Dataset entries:

BEGIN

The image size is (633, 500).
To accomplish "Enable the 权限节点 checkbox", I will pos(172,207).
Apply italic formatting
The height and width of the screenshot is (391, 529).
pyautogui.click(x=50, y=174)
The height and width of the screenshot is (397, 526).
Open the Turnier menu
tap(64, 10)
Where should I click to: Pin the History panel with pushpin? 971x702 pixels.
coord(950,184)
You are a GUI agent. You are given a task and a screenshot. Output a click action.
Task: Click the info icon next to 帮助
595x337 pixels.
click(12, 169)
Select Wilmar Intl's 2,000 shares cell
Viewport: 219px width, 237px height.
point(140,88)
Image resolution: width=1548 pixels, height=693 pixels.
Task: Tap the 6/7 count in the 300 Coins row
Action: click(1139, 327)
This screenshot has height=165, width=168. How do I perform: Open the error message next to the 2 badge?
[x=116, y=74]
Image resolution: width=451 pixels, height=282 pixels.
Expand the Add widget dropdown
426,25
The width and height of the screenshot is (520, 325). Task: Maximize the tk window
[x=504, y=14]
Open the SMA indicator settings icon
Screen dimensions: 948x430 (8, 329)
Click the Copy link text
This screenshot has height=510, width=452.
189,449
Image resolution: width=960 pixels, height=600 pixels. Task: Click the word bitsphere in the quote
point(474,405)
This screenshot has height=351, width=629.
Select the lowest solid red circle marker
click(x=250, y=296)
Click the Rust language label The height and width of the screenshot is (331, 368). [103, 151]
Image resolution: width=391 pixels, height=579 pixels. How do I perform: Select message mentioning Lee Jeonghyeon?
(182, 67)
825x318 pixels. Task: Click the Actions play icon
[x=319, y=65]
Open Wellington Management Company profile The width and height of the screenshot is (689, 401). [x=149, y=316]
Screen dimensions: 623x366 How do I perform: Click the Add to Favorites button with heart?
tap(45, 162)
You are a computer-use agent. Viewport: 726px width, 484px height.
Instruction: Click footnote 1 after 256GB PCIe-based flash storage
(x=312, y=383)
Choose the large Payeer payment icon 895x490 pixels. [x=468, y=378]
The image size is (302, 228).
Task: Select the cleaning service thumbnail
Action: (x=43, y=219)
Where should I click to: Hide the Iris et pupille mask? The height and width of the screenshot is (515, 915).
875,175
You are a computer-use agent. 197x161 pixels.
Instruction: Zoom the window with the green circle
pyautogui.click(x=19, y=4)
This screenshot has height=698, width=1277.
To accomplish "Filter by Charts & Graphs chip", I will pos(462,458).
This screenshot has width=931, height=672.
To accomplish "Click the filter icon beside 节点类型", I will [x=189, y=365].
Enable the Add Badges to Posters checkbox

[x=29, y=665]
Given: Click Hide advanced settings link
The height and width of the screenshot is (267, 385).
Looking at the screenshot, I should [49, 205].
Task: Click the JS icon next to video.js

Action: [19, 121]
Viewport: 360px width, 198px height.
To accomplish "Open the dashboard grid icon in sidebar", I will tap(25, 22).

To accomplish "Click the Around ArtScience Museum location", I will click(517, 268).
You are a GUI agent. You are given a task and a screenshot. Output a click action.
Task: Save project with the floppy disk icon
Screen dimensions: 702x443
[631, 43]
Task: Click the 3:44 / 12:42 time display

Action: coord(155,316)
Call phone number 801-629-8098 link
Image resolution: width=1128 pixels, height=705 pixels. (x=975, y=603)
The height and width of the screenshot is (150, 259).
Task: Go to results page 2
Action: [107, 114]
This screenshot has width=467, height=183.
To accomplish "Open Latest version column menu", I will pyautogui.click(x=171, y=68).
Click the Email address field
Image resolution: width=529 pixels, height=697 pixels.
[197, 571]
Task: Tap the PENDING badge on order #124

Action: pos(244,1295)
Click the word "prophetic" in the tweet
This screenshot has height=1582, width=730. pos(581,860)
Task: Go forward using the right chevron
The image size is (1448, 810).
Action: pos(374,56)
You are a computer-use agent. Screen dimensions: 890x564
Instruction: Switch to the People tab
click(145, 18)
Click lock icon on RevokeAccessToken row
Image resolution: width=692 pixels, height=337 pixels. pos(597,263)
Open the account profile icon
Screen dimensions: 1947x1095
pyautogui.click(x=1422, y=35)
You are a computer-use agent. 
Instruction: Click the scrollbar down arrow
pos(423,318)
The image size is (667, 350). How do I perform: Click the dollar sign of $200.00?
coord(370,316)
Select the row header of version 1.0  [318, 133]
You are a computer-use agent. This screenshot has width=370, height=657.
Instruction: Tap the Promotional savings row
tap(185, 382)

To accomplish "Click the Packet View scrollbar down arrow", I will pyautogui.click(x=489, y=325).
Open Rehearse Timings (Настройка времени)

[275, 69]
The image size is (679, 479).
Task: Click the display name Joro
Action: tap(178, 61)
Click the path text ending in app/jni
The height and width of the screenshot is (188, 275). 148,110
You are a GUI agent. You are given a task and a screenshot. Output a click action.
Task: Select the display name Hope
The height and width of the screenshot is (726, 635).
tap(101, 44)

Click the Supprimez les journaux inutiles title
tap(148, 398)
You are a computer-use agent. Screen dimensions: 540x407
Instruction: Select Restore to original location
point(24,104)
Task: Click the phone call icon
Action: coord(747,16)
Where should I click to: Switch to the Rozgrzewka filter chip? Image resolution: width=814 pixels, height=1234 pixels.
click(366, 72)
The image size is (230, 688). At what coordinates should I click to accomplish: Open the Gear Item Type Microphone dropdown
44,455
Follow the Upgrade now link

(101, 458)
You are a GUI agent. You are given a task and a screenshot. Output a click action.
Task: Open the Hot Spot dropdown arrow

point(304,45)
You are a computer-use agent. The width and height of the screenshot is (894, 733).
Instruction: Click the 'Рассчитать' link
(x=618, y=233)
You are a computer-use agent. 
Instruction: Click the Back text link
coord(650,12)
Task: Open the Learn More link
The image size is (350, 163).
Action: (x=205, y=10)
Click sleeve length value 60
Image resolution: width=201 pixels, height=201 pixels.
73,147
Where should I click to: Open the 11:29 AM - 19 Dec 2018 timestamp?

END

The response should contain only a verbatim copy of the lines from the line with "The height and width of the screenshot is (726, 635)." to the final line of the records.

[EXERCISE SOLUTION]:
The height and width of the screenshot is (726, 635).
tap(101, 44)

Click the Supprimez les journaux inutiles title
tap(148, 398)
You are a computer-use agent. Screen dimensions: 540x407
Instruction: Select Restore to original location
point(24,104)
Task: Click the phone call icon
Action: coord(747,16)
Where should I click to: Switch to the Rozgrzewka filter chip? Image resolution: width=814 pixels, height=1234 pixels.
click(366, 72)
The image size is (230, 688). At what coordinates should I click to accomplish: Open the Gear Item Type Microphone dropdown
44,455
Follow the Upgrade now link

(101, 458)
You are a GUI agent. You are given a task and a screenshot. Output a click action.
Task: Open the Hot Spot dropdown arrow

point(304,45)
You are a computer-use agent. The width and height of the screenshot is (894, 733).
Instruction: Click the 'Рассчитать' link
(x=618, y=233)
You are a computer-use agent. 
Instruction: Click the Back text link
coord(650,12)
Task: Open the Learn More link
The image size is (350, 163).
Action: (x=205, y=10)
Click sleeve length value 60
Image resolution: width=201 pixels, height=201 pixels.
73,147
Where should I click to: Open the 11:29 AM - 19 Dec 2018 timestamp?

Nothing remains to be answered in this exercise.